Thursday, 10 January 2013

Wholesale Outsourcing

Over in The Week, the tricontinentally ubiquitous Neil Clark writes:

It all started on a late spring day back in 1979. Delivering his very first Budget, Geoffrey Howe, Chancellor of the Exchequer in Margaret Thatcher's new Conservative administration, announced the government's support for "sales of state-owned assets to the private sector" and that "the scope for sale of assets is substantial".

Very few people listening to Howe's speech that day could have envisaged just what the government's privatisation programme would lead to. Or that, 34 years on, we'd be witnessing the wholesale outsourcing to private companies of our probation service, set up in 1907.

Chris Grayling, the Justice Secretary, says that he hopes his new plans, announced yesterday, will lead to a "steady year-by-year decline" in re-offending rates. But make no mistake - this is an ideological move, and part of the Tory mission to finish the radical 'shrink the state' economic project began by Margaret Thatcher in 1979.

Thatcher was set on destroying the genuinely progressive mixed-economy post-war model, which a succession of Labour and Conservative governments had supported prior to 1979. Influenced by free-market thinkers, she wanted to roll back the frontiers of the state and allow private companies to take over the roles carried out by public corporations.

In the period 1979-97 we saw the sell-off of numerous public enterprises, including the gas, electricity and water industries, the railways and buses and much of our national infrastructure. Under New Labour, there were no major new privatisations, though the role of the private sector was increased by outsourcing.

Now, with the Conservatives in coalition with similarly pro-privatisation Orange Book Liberals, it's full steam ahead to complete Maggie's ambitious project.

Don't fall for the line that 'public sector reforms' - a euphemism for privatisation and outsourcing - are necessary to cut the deficit. The deficit is being used as a convenient excuse to carry out further diminution of the state's role. In other words, even if our public finances weren't in the red, the sell-offs and outsourcing would still be taking place.

"Public services should be open to a range of providers competing to offer a better service," David Cameron wrote in the Daily Telegraph in 2011. "Of course, there are some areas, like national security services or the judiciary, where this wouldn't make sense. But everywhere else should be open to real diversity, open to everyone who gets and values the importance of our public service ethos. This is a transformation: it ends the state's monopoly over public services."

Lest you think this just a Tory argument, here is Nick Clegg in 2008 criticising Gordon Brown for not opening up public services to non-state providers: "We have nationalised education, nationalised health, and nationalised welfare: run by inflexible, centralised monopolies.

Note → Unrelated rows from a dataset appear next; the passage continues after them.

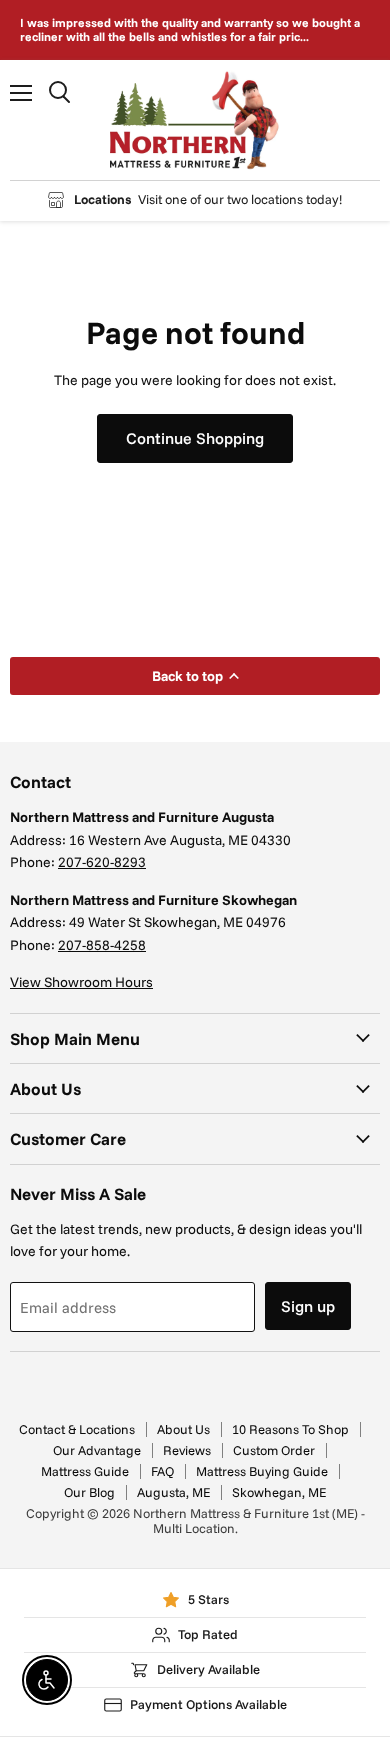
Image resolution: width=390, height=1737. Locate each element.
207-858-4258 (102, 945)
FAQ (162, 1471)
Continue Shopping (195, 438)
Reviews (187, 1450)
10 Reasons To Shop (290, 1429)
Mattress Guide (85, 1471)
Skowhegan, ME (279, 1492)
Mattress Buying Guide (262, 1471)
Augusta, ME (173, 1492)
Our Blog (89, 1492)
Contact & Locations (77, 1429)
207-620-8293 (102, 862)
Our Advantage (97, 1450)
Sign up (308, 1306)
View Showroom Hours (81, 982)
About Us (183, 1429)
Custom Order (274, 1450)
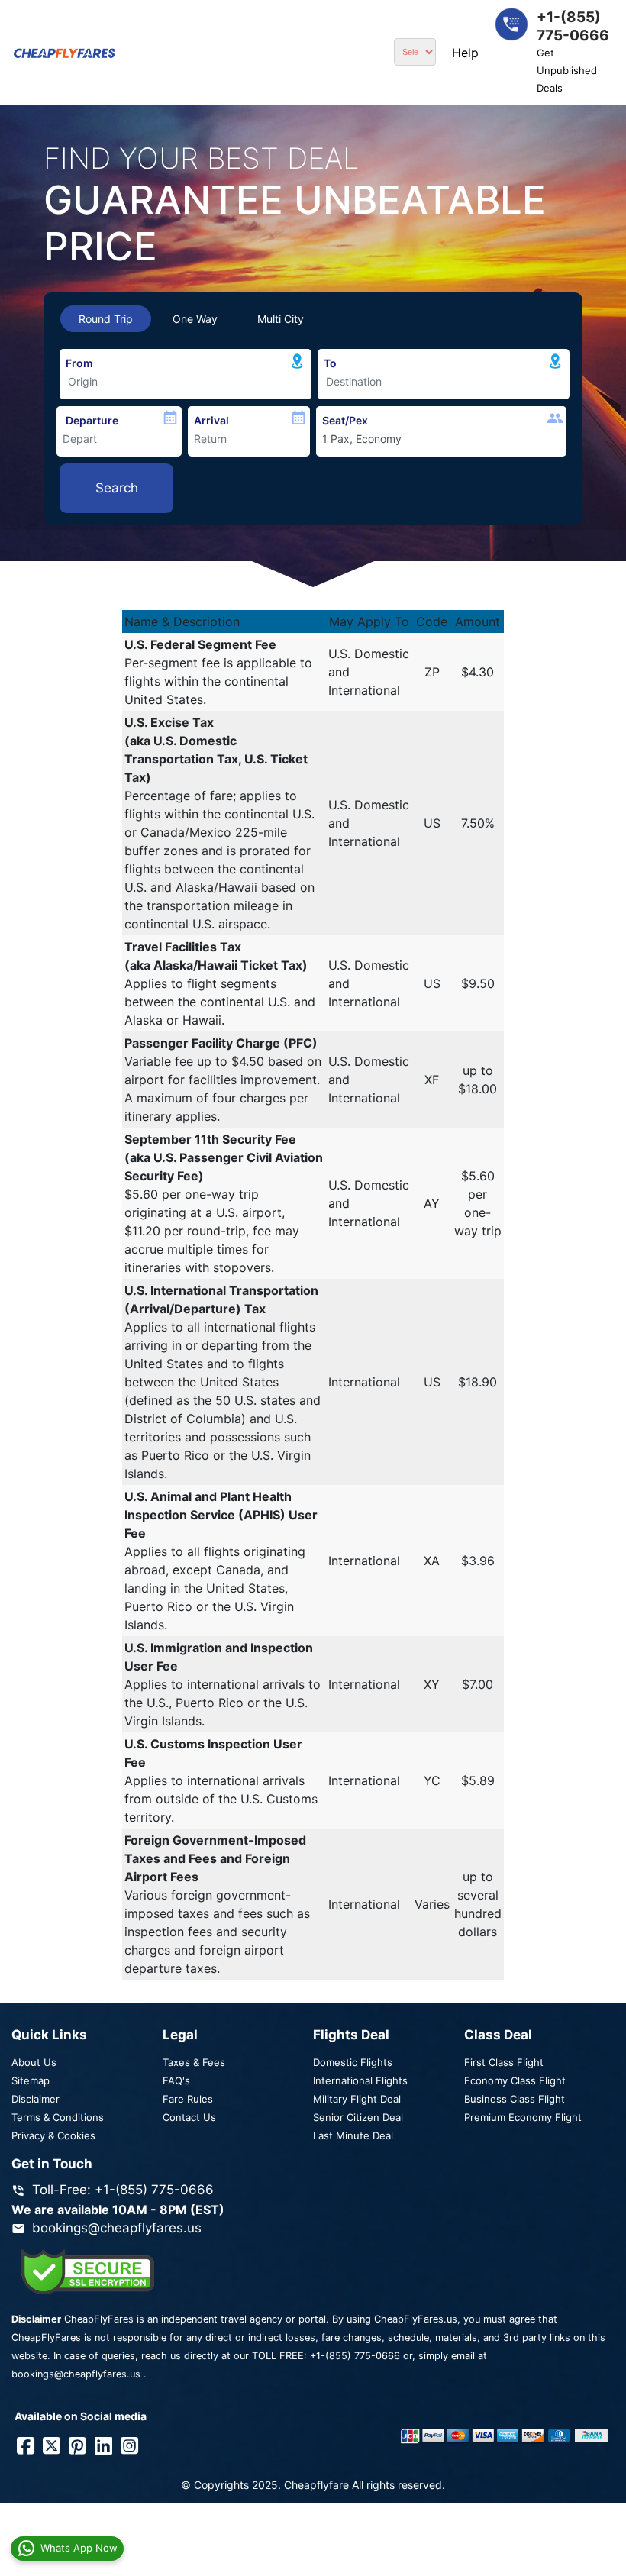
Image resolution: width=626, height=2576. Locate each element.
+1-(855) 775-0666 (355, 2355)
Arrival (211, 420)
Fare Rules (188, 2099)
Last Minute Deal (353, 2135)
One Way (195, 318)
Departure (92, 420)
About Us (33, 2062)
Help (465, 52)
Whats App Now (79, 2548)
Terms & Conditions (57, 2117)
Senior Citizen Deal (358, 2117)
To (330, 363)
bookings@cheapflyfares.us (117, 2227)
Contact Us (189, 2117)
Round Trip (106, 318)
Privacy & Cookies (53, 2135)
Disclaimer (35, 2099)
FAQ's (176, 2080)
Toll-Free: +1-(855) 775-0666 (123, 2189)
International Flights (360, 2080)
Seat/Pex (345, 420)
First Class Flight (504, 2062)
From (79, 363)
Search (116, 488)
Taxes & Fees (194, 2062)
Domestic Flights (352, 2062)
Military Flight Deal (357, 2099)
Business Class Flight (514, 2099)
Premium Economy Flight (523, 2117)
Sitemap (30, 2080)
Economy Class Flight (515, 2080)
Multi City (280, 318)
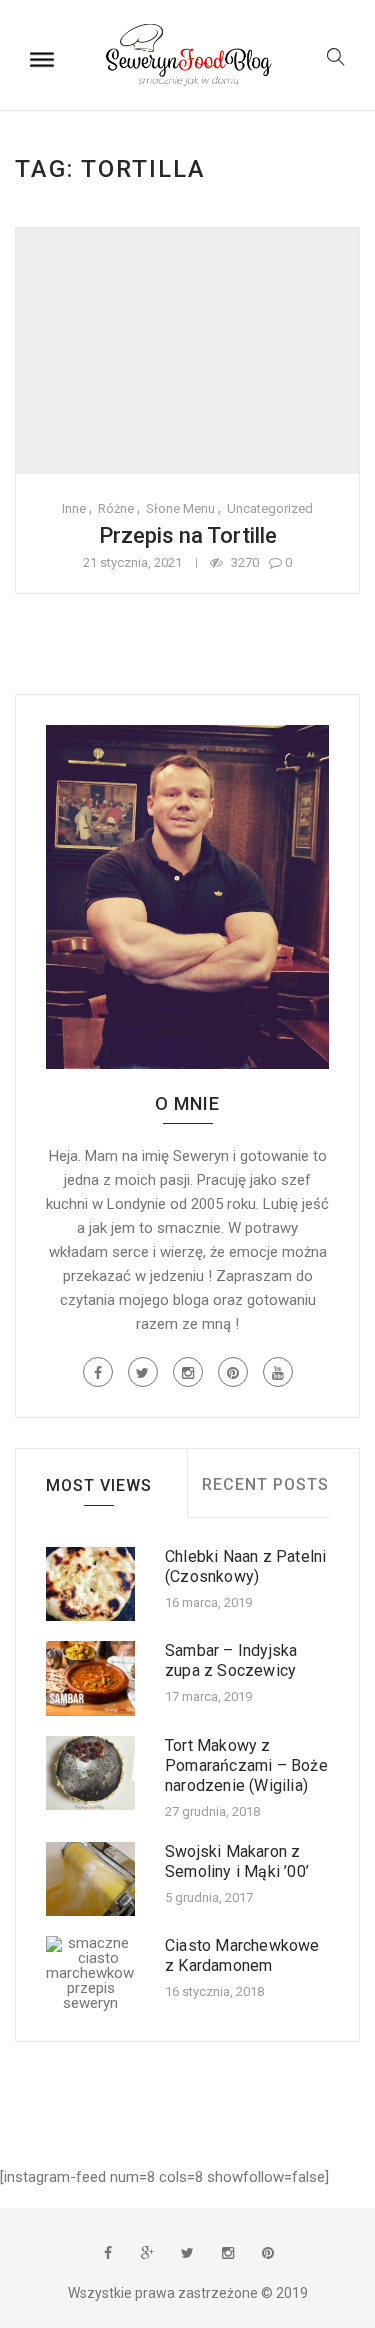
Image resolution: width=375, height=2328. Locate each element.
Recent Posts (265, 1484)
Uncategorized (270, 508)
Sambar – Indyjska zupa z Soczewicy (231, 1660)
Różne (116, 508)
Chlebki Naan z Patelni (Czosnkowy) (245, 1566)
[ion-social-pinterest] (233, 1372)
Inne (74, 508)
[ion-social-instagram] (188, 1372)
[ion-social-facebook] (98, 1372)
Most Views (99, 1485)
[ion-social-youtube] (278, 1372)
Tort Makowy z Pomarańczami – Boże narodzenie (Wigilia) (246, 1765)
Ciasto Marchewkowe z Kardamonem (242, 1955)
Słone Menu (180, 508)
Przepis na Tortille (188, 535)
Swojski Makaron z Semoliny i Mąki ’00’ (237, 1861)
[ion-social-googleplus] (148, 2253)
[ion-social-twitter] (143, 1372)
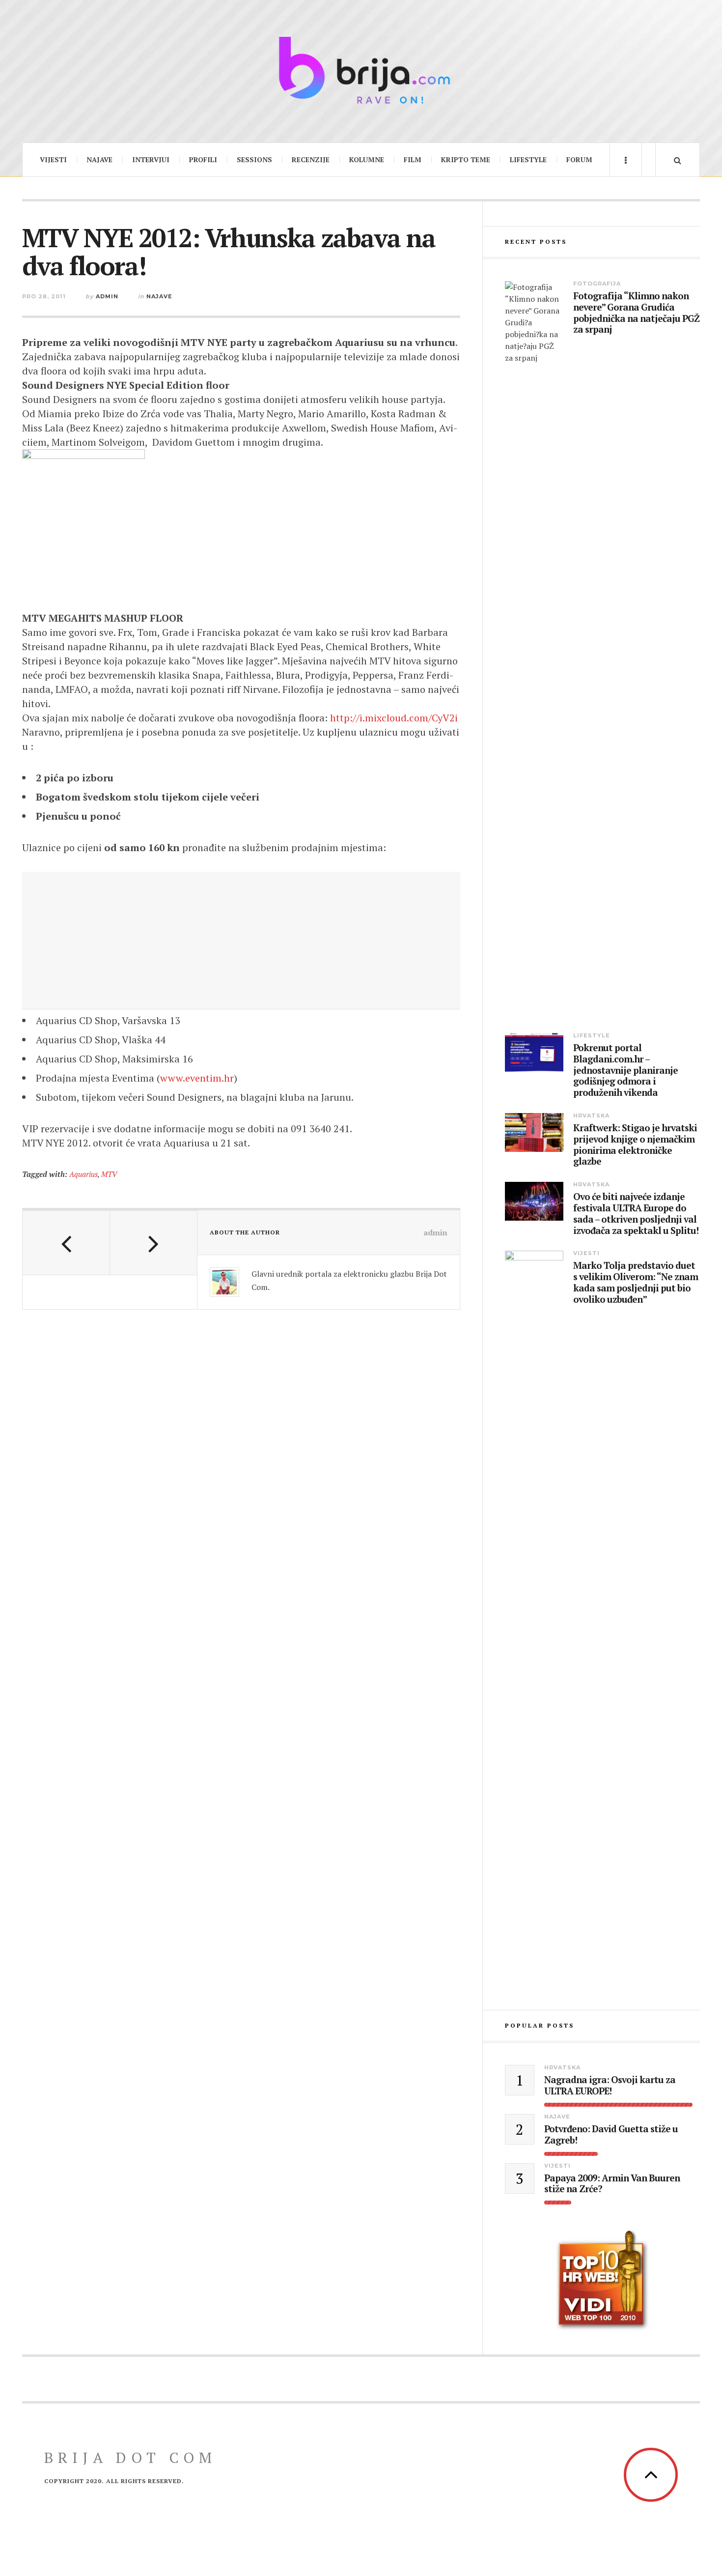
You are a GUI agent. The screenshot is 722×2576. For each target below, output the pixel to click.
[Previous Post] (66, 1243)
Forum (579, 159)
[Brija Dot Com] (361, 70)
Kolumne (366, 159)
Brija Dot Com (130, 2457)
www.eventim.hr (197, 1078)
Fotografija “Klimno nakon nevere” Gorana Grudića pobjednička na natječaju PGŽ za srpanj (636, 312)
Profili (203, 159)
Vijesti (53, 159)
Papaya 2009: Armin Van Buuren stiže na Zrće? (612, 2184)
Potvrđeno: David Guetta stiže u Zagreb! (611, 2134)
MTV (109, 1174)
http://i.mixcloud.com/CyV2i (394, 717)
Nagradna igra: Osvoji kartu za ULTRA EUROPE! (609, 2085)
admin (107, 296)
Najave (99, 159)
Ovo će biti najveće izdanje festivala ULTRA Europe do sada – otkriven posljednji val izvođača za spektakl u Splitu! (635, 1213)
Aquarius (83, 1174)
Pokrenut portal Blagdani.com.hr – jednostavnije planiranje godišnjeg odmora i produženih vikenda (625, 1070)
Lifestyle (528, 159)
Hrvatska (591, 1115)
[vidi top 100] (602, 2280)
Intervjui (150, 159)
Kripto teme (465, 159)
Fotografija (597, 283)
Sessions (254, 159)
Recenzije (311, 159)
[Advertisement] (241, 940)
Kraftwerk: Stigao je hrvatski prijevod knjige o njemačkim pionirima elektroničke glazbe (635, 1144)
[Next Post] (153, 1243)
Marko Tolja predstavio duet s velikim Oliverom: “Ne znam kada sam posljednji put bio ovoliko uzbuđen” (635, 1282)
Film (412, 159)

It adds up to the nationalisation of our whole lives."

The coalition had only been in power for six months when they sold the Channel Tunnel Rail link to Canadian pension funds. In June 2011, they sold the Tote, the publicly-owned bookmaker set up by Winston Churchill in 1928. Privatisation of the police is well under way, while the coalition's controversial Health and Social Care Act opens the door for the privatisation of the NHS.

Our jails are going private too: in October 2011, HMP Birmingham became the first publicly owned prison to be privatised. Last November, Chris Grayling announced the privatisation of five more. In 2013, we are likely to see the sell-off of the Royal Mail, in state hands since its inception in 1516, while David Cameron has even mooted the idea of allowing private firms and investment funds to build, operate and maintain Britain's most important roads.

It's de rigueur to describe the Venezuelan leader Hugo Chavez as an 'ideologue', but if we're looking for genuine, hardcore ideologues we don't need to travel to Latin America to find them. The support of leading members of the coalition for 'progressive' measures such as same-sex marriage shouldn't blind us to the fact that we are governed by a bunch of ideological, uber-Thatcherite extremists, hell-bent on destroying state provision.

Does all of this really matter? Yes it does, because the transfer of the entire public sector (with the exception of national security services and the judiciary) to private companies will mean us paying much more for more basic services - as we already do with the railways, buses and our gas, water and electricity bills.

We should also not forget that the much-maligned mixed economy post-war model delivered to ordinary working-class Britons a major rise in living standards and an improvement in their relative position, whereas since 1979, it's been the one per cent who have been the major beneficiaries.

In short, 'shrinking the state' is bad news for the majority, while for the likes of G4S and Capita, and the City of London backers of the Conservative Party, it's one big financial bonanza.